[PROBLEM DESCRIPTION]:
Quote all of the data below word for word, omitting the pictures.

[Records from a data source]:
-- start --
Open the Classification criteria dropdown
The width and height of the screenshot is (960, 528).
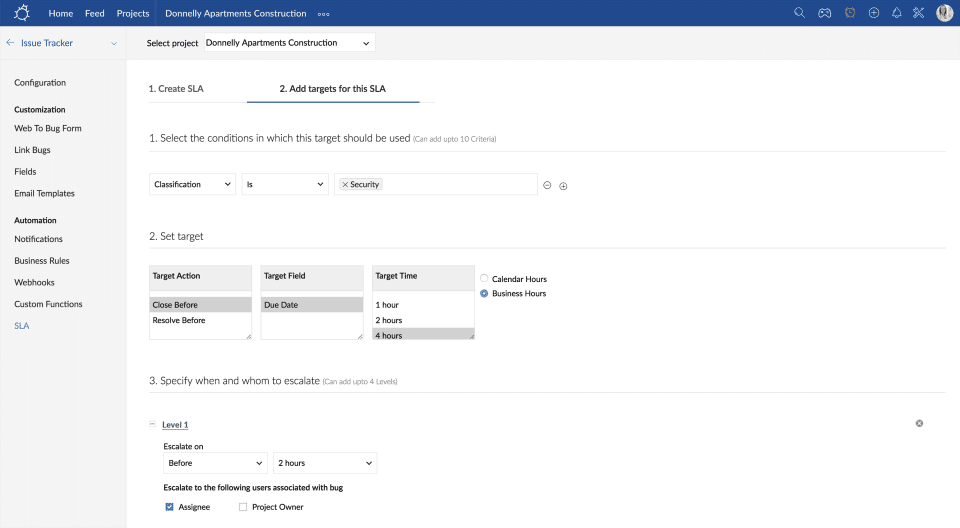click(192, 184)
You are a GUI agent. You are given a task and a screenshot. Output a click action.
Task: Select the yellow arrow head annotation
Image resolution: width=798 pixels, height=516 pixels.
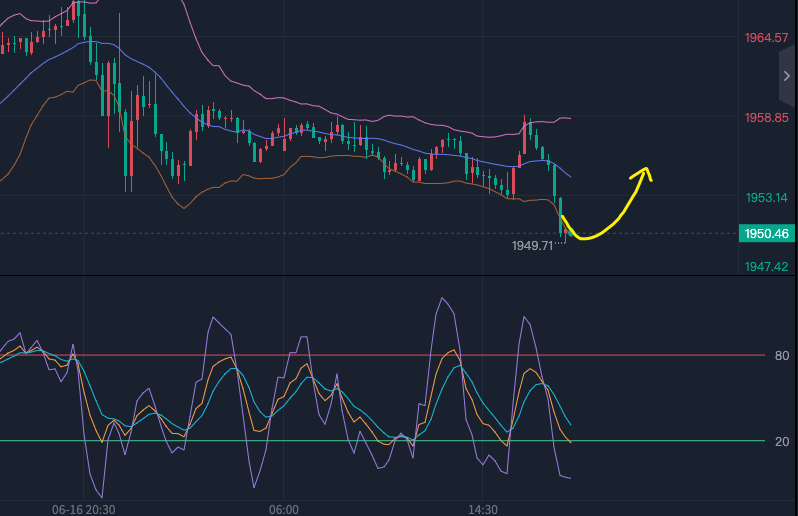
-- end --
[RESPONSE TO THIS EXERCISE]:
Open the Classification criteria dropdown
The width and height of the screenshot is (960, 528).
click(192, 184)
You are a GUI agent. You are given a task and a screenshot. Output a click action.
Task: Select the yellow arrow head annotation
Image resolution: width=798 pixels, height=516 pixels.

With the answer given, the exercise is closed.